Wow, another widely-known talking point. Consumers and citizens are also workers. Yes, giving away the jobs makes the goods lower priced. But then, how exactly are workers to earn their money when their jobs are constantly given away to the lowest bidder? Let me guess, more education. Sorry, as I pointed out earlier, that's not a real solution.
Those goods may be cheap now, but they won't be after Factor-Price Equalization occurs. That's the concept which says that wages will "equalize" with your free trading partners. In other words, our wages will at some point come in line with those we're trading with.
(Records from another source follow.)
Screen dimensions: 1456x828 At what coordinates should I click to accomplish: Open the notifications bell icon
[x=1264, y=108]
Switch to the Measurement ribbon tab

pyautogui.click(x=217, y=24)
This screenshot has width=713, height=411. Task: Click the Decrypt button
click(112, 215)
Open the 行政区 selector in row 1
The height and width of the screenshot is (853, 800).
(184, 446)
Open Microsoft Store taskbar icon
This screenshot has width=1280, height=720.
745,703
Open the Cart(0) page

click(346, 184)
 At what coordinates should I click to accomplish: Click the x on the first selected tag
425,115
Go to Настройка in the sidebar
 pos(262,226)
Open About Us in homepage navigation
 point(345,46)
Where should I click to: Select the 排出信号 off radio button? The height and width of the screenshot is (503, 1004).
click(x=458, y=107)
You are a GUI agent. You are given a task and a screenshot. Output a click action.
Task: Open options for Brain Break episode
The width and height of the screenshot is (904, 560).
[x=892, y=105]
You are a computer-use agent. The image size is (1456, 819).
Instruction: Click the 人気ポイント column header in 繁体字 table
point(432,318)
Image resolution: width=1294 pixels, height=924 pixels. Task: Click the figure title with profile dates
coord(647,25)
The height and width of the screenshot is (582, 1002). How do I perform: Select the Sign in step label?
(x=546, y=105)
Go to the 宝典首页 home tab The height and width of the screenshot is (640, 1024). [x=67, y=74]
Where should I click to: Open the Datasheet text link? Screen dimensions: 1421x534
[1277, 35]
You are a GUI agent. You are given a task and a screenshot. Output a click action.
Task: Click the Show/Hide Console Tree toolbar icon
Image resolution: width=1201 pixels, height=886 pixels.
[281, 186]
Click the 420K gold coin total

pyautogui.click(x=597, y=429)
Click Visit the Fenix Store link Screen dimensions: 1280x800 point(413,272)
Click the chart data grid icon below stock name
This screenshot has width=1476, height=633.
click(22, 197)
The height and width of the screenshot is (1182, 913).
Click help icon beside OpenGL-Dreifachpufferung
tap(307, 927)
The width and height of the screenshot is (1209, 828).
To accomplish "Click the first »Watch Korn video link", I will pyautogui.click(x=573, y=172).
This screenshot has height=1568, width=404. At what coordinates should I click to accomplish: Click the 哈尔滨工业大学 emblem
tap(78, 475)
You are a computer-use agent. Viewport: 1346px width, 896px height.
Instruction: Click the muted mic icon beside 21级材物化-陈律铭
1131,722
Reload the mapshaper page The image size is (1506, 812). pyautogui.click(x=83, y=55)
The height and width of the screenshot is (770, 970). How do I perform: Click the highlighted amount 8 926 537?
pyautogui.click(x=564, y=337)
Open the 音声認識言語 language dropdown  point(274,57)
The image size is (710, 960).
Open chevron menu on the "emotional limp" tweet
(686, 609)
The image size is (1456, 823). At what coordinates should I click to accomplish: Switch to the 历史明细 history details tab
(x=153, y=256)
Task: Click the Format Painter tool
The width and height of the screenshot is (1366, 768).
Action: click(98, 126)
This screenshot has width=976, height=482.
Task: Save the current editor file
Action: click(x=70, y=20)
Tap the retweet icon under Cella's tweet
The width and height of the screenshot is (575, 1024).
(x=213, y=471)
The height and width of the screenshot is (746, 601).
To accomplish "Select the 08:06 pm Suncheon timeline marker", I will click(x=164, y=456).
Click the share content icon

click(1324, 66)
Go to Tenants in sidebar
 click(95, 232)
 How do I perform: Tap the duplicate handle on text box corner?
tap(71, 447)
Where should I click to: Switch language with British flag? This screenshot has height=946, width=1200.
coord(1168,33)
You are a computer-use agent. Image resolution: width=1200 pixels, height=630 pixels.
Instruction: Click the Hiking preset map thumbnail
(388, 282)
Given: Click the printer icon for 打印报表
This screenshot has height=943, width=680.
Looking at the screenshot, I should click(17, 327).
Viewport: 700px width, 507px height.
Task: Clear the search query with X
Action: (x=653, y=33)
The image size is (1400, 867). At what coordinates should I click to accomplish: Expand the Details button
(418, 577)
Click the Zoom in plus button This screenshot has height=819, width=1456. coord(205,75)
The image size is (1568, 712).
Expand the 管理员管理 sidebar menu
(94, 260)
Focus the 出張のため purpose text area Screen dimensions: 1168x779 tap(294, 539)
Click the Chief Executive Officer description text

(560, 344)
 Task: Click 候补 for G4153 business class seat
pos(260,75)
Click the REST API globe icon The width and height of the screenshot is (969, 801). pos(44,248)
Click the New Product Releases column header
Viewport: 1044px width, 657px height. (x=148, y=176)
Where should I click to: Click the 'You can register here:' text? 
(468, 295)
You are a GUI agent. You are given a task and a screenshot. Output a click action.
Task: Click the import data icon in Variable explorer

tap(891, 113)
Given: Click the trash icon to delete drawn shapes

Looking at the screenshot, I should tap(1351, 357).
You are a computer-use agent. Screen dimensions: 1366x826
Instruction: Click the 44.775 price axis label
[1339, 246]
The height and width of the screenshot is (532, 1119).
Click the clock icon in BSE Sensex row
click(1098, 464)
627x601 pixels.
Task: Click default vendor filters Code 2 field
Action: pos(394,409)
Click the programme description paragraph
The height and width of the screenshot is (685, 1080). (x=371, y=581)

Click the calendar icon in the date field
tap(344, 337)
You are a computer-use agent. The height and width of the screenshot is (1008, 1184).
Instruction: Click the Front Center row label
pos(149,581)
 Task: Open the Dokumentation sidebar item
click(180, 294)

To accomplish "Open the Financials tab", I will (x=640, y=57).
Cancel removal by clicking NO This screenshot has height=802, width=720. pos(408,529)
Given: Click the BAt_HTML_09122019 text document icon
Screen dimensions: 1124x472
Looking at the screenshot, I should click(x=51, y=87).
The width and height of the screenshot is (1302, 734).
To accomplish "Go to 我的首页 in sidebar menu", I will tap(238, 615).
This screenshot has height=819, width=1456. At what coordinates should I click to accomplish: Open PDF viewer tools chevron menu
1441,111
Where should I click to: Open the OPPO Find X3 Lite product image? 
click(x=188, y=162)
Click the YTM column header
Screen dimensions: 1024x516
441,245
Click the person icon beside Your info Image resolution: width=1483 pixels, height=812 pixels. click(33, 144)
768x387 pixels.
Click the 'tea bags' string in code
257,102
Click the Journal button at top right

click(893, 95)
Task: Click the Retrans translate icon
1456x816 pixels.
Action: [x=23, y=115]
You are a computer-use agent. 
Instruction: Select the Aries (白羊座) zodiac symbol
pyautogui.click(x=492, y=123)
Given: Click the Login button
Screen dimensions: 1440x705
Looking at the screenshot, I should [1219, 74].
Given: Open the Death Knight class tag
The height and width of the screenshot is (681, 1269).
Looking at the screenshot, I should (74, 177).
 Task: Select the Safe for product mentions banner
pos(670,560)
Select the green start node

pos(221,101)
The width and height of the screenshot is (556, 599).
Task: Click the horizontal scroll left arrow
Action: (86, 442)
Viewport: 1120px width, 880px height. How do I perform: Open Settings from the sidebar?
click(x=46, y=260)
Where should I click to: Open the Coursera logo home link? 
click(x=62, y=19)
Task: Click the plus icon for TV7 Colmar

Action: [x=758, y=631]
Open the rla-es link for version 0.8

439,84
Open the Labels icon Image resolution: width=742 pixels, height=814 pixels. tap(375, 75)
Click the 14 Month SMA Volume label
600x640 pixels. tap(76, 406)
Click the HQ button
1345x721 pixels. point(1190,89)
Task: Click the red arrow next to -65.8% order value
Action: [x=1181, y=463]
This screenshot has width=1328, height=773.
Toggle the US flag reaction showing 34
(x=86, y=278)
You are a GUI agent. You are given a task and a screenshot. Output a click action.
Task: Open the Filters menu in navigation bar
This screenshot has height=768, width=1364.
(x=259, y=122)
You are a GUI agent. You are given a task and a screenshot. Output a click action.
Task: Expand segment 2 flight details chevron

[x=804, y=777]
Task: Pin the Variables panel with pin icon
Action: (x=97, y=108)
Or, to put it more bluntly, since Americans have higher wages than workers in China, the market will push American wages down until Chinese wages catch up.
As an American, I'd rather see our wages go up just like all Americans have seen since the start of our country. And yes, wages have been going down in America. In fact, they've been going down since 1969, which was about the time all this "free trade" talk started happening. Real wages peaked in 1969 and have slowly declined since then. Men in their 30s make less than their fathers at the same age.
So, please excuse me when I call your point complete bullshit. If you care about Americans, then you're arguing on the wrong side.
Wow, how gracious of you. You know, you don't have to concede for the "sake of argument" since Paceliner already provided links which disprove that myth. You could concede for the "actual facts, as supplied by evidence".